If all of the integers were 42, then the reciprocals would all be 1/42 and the total would be 6/42 or 1/7. So the real answer is somewhere between 1/7 and 1/8.

As numbers get higher, the difference between reciprocals of numbers the same distance apart becomes less. The difference between 1/12 and 1/13 is much less than the difference between 1/2 and 1/3. So 1/7 is a little closer to 1/8 than it is to 1/6.

Do we even need to figure this out? Maybe not.
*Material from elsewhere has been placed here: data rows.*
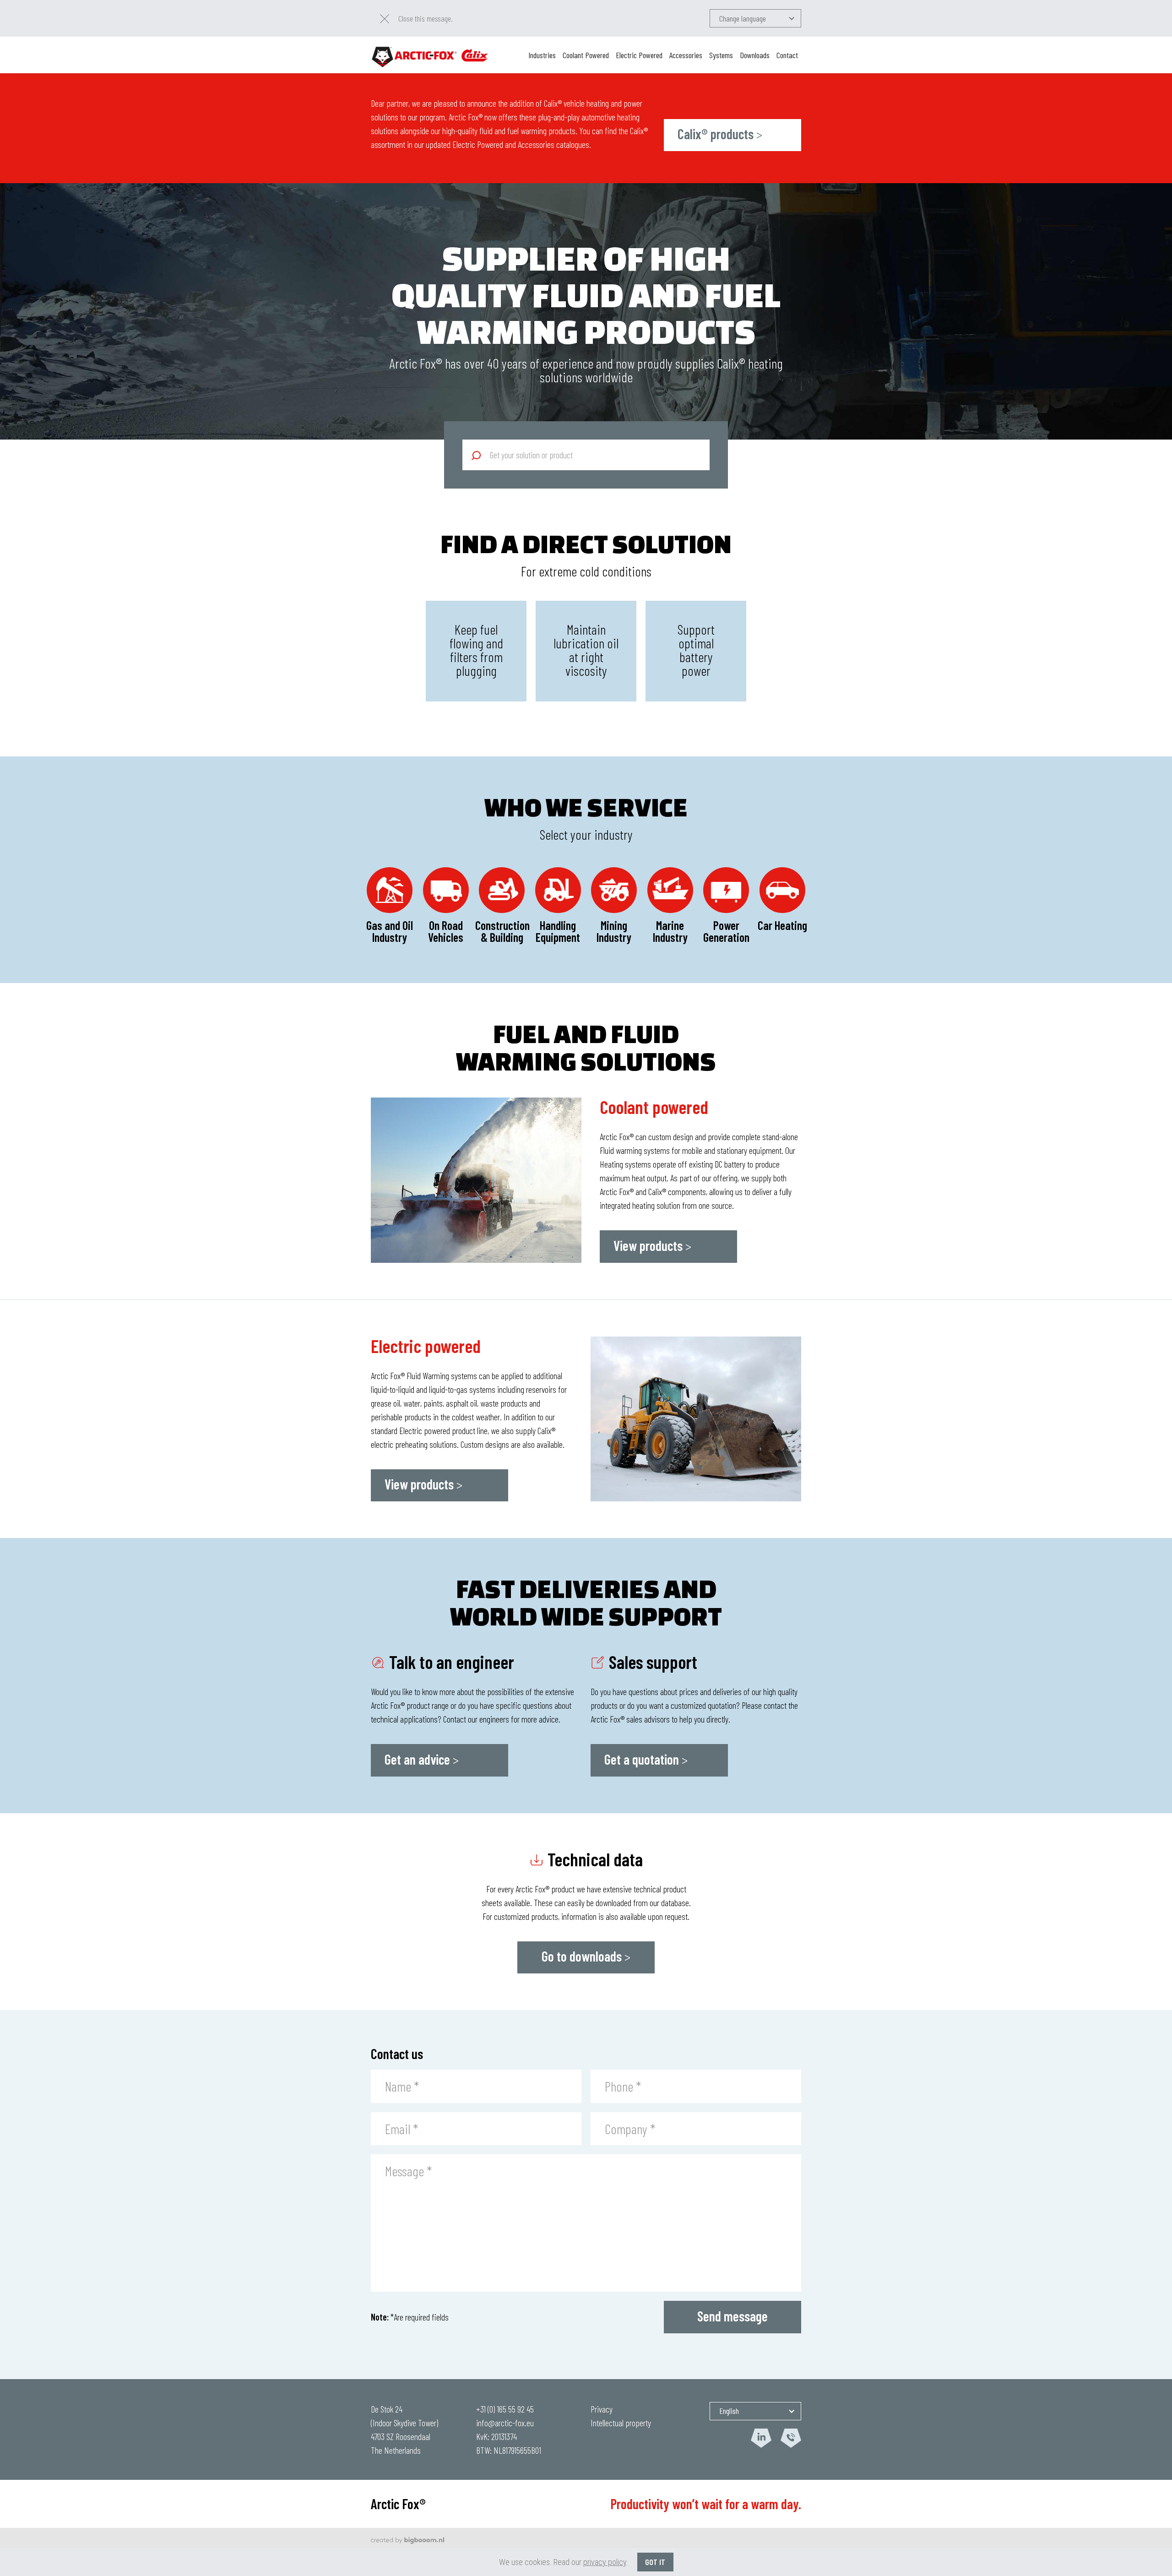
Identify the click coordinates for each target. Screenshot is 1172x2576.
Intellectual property (621, 2422)
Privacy (602, 2408)
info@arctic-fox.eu (505, 2422)
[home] (430, 55)
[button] (755, 18)
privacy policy (604, 2562)
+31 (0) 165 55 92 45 (505, 2408)
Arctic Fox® (398, 2503)
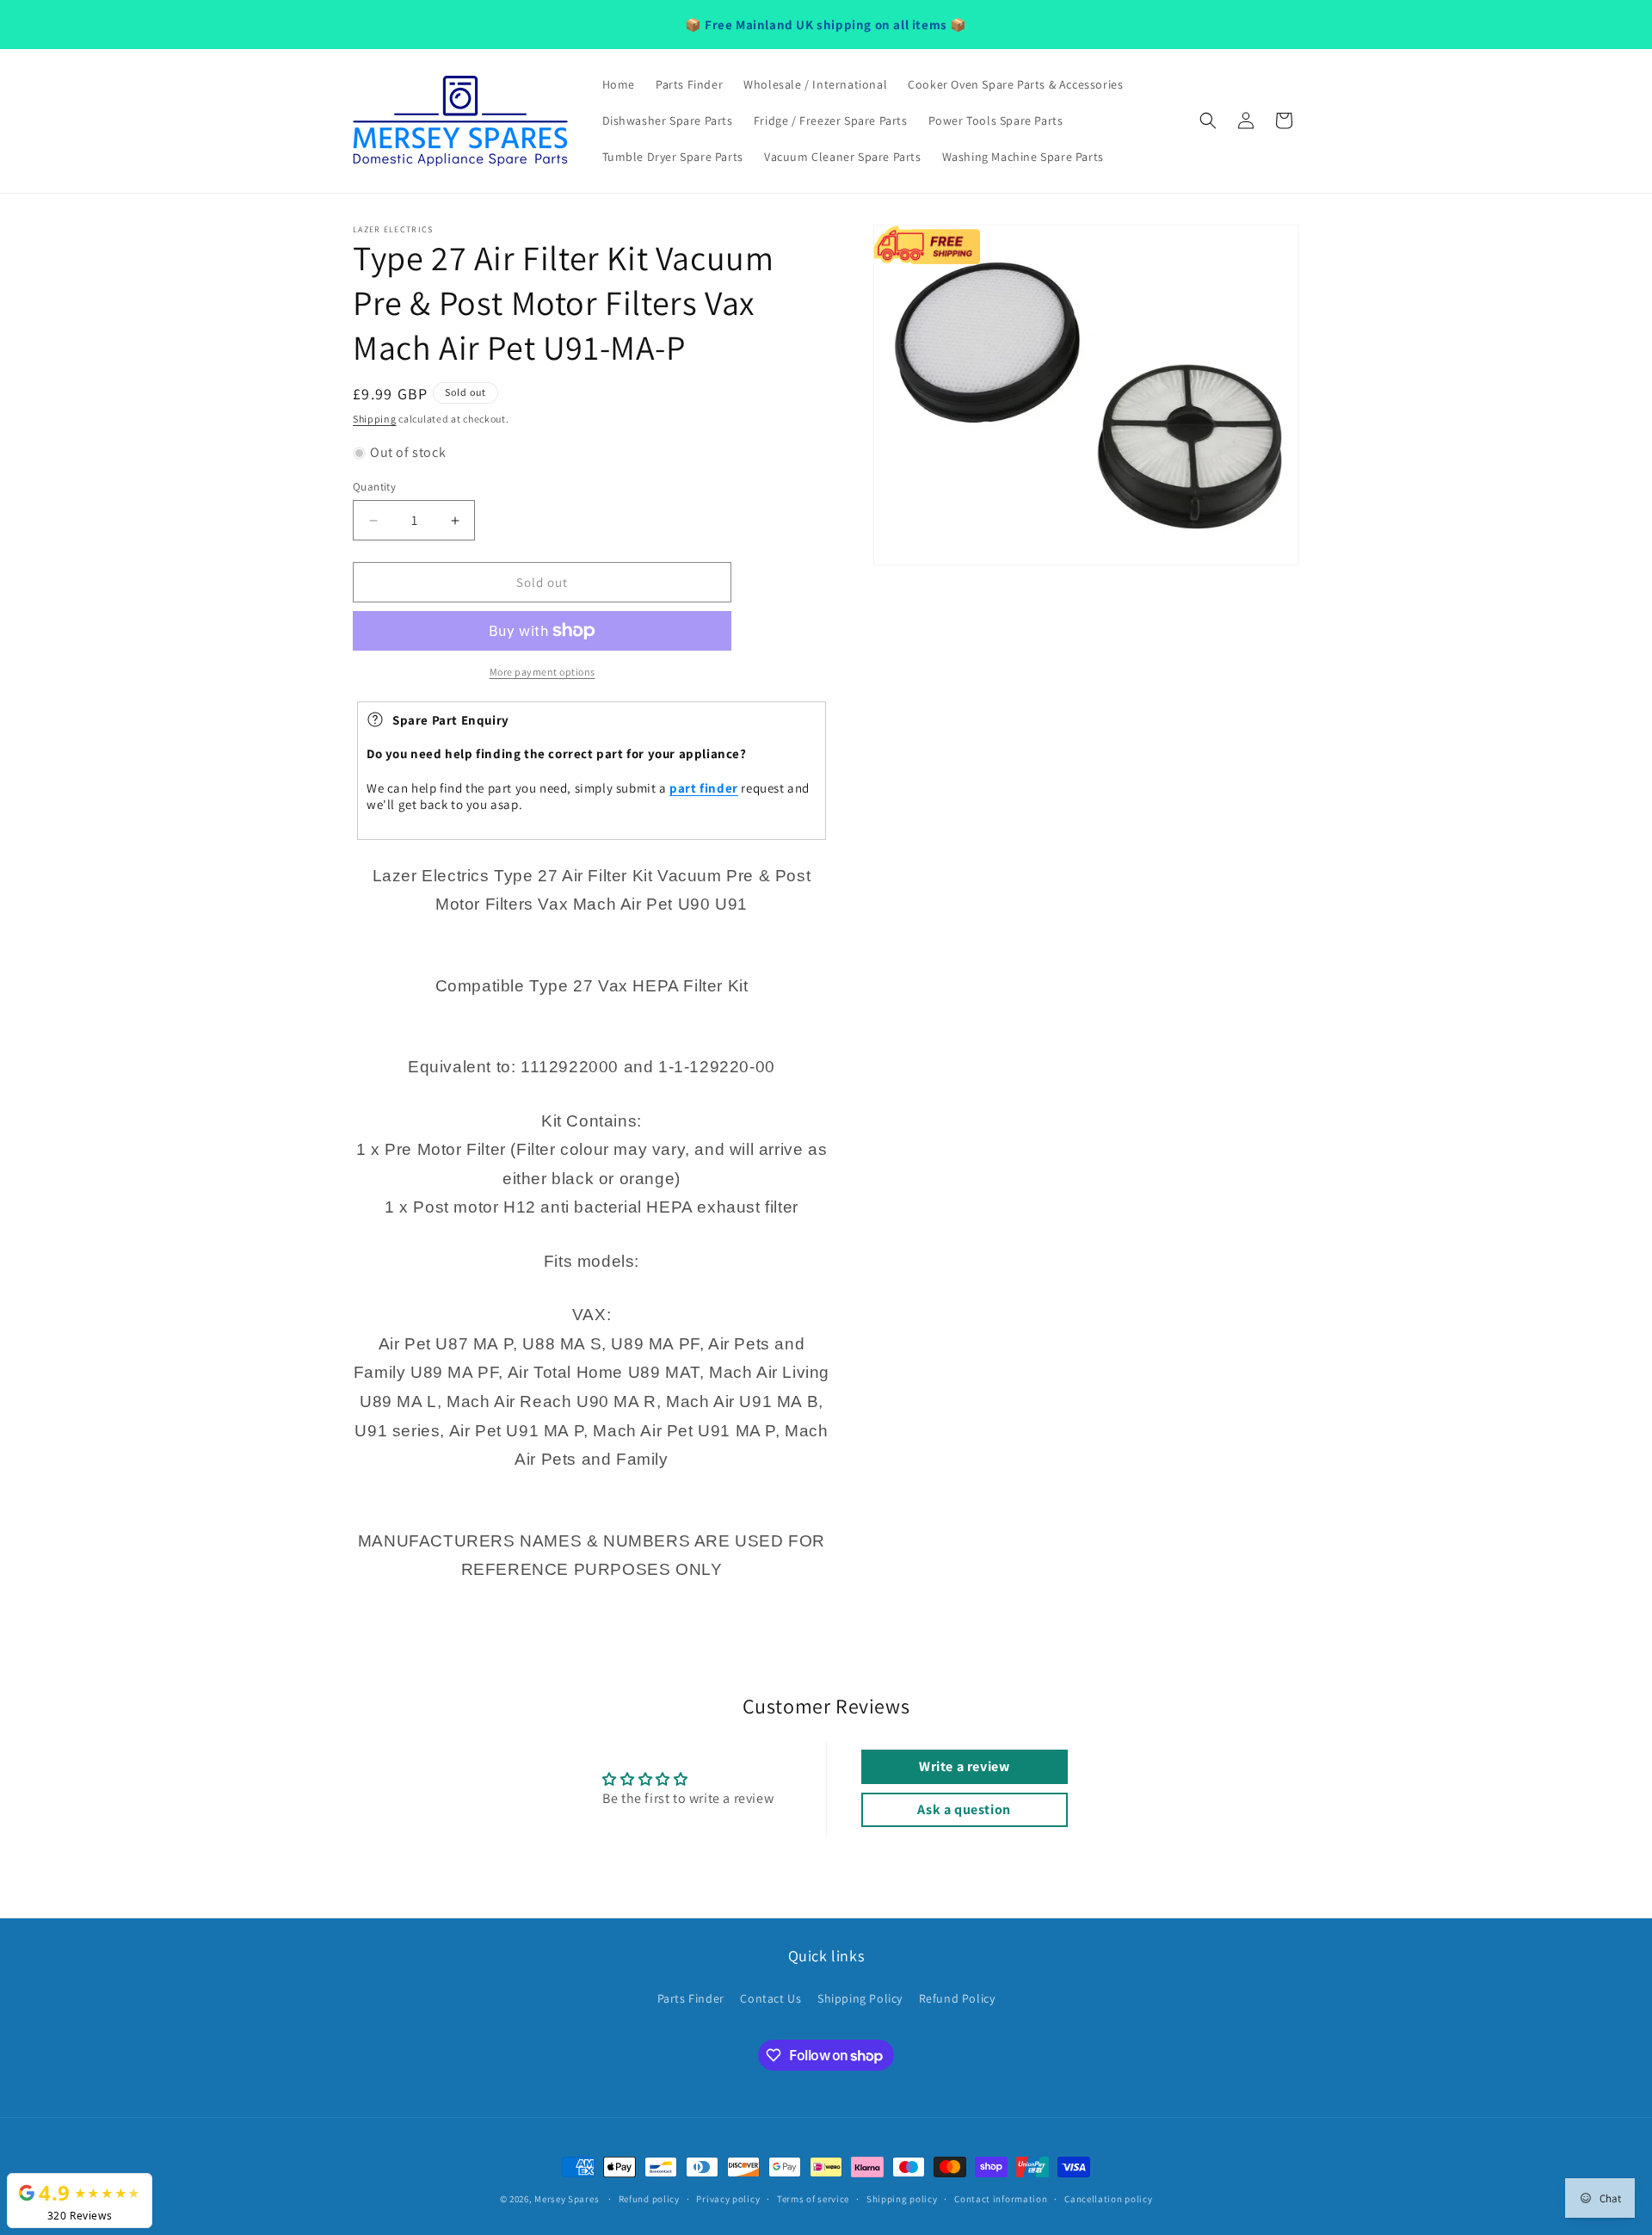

Clearly this number is a fair amount smaller than 1/7.

In any case, the sum of the reciprocals is closer to 1/8 than it is to 1/6.

Choose C.


_________________
Marty Murray
GMAT Coach
[email protected]
https://infinitemindprep.com/

dhiren8182 wrote:Hi Guru(s),
If K is the sum of reciprocals of the consecutive integers from 43 to 48, inclusive, then K is closest in value to which of the following?

A. 1/12
B. 1/10
C. 1/8
D. 1/6
E. 1/4

I received a PM about this problem.
My approach would be similar to Marty's and Brent's.

Determine the RANGE of the sum.

If all of the fractions were 1/43, the sum = 6(1/43) ≈ 6/42 = 1/7.
If all of the fractions were 1/48, the sum = 6(1/48) = 6/48 = 1/8.
Thus, the sum must be between 1/8 and 1/7.

The correct answer is C.